**TASK TO COMPLETE**
If a line of the data contains the word "Reset", it is counted; report how many such lines there are and nothing else.

((

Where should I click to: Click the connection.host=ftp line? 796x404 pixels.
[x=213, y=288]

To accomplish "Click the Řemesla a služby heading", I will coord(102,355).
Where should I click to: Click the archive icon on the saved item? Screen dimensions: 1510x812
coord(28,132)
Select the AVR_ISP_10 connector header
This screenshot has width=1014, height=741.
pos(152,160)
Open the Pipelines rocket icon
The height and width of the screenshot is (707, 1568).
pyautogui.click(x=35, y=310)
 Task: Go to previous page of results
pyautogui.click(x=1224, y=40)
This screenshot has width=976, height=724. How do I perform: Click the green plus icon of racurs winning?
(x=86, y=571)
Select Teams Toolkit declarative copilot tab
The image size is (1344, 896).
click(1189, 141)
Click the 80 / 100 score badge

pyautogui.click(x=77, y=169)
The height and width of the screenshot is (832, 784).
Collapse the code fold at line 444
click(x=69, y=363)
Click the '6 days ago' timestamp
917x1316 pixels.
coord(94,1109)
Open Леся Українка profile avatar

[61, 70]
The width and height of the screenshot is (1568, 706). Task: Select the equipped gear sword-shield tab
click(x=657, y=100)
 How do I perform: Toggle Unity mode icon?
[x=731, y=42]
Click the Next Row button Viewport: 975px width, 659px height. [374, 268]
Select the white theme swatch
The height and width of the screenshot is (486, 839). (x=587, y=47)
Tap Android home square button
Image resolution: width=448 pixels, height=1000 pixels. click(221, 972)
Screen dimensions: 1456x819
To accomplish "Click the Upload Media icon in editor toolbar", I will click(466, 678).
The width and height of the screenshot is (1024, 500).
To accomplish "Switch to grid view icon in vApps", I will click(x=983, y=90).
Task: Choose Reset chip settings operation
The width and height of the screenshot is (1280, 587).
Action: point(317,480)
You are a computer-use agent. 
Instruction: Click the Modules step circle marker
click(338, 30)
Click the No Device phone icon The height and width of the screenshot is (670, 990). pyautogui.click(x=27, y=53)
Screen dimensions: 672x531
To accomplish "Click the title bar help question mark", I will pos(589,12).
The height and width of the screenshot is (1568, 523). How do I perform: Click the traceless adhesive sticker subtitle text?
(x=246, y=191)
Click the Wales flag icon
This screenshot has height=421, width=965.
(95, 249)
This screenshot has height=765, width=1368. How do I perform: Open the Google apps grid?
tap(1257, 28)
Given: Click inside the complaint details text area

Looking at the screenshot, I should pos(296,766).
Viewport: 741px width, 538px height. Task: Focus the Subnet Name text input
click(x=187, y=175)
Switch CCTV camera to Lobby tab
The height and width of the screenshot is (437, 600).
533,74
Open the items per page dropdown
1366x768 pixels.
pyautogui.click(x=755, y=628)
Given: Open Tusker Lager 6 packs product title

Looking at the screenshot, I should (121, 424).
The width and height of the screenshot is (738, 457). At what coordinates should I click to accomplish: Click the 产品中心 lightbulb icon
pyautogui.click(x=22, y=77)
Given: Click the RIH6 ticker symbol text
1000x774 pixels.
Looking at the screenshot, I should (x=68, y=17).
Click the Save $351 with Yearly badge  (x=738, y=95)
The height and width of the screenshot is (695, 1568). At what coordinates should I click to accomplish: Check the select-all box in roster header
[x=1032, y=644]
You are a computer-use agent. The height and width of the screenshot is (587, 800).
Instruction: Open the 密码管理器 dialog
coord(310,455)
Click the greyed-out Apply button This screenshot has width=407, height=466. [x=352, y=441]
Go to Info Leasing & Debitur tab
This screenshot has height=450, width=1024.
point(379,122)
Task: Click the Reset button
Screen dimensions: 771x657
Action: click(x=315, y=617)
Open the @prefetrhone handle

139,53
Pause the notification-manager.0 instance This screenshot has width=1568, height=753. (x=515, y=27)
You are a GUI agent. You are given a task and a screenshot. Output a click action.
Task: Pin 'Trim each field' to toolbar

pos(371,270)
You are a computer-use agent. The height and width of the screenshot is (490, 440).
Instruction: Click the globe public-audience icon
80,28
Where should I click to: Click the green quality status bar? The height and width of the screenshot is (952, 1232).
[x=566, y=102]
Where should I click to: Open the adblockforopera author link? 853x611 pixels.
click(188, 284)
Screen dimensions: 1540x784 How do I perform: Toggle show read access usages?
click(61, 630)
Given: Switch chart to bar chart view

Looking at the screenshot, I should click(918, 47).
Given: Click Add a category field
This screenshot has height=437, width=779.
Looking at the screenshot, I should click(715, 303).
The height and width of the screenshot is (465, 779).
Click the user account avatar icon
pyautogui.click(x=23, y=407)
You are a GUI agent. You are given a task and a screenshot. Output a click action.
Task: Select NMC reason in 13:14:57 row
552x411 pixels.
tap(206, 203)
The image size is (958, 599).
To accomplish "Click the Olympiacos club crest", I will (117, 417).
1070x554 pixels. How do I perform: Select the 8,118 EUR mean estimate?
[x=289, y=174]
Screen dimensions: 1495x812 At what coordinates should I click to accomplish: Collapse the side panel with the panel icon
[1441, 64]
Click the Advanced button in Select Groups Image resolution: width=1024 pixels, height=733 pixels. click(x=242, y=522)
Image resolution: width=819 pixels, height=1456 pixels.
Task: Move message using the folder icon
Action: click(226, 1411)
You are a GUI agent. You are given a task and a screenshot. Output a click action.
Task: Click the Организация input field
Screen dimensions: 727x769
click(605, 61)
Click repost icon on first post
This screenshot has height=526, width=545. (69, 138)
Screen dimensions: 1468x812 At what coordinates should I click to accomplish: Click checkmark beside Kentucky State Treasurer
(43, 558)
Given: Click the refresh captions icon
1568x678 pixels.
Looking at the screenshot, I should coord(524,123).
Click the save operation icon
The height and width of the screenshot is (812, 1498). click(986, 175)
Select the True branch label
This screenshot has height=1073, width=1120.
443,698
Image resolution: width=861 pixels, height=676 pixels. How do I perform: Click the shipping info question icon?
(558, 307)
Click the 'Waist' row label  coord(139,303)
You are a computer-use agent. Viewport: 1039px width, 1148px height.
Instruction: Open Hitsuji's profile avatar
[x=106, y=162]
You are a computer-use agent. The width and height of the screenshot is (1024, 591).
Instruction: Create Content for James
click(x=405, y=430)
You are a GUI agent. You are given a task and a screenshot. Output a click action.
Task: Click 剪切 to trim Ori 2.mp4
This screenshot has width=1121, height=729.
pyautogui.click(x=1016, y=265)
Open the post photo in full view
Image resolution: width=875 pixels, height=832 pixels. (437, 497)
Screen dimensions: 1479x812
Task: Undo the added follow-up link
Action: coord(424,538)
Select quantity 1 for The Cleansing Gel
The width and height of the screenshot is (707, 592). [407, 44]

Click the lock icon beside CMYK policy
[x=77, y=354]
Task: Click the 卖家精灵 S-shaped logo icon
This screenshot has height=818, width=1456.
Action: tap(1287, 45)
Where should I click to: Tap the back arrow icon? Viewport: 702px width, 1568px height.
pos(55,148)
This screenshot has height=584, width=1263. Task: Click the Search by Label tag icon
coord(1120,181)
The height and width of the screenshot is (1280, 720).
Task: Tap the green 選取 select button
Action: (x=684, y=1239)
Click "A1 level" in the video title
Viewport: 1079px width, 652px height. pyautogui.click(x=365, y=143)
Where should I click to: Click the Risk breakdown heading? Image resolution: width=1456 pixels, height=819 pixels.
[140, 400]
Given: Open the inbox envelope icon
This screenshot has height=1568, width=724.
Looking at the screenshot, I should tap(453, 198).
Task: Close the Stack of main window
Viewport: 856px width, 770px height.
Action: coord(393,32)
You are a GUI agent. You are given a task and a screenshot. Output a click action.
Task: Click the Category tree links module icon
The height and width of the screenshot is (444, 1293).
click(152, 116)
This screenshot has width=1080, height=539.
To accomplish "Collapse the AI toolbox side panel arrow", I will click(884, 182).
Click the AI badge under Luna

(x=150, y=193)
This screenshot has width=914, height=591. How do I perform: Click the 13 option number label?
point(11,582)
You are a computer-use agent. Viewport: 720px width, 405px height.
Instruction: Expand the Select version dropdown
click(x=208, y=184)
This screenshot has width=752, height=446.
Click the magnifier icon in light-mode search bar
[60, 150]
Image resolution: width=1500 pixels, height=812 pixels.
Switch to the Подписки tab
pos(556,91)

))

**ANSWER BOX**
2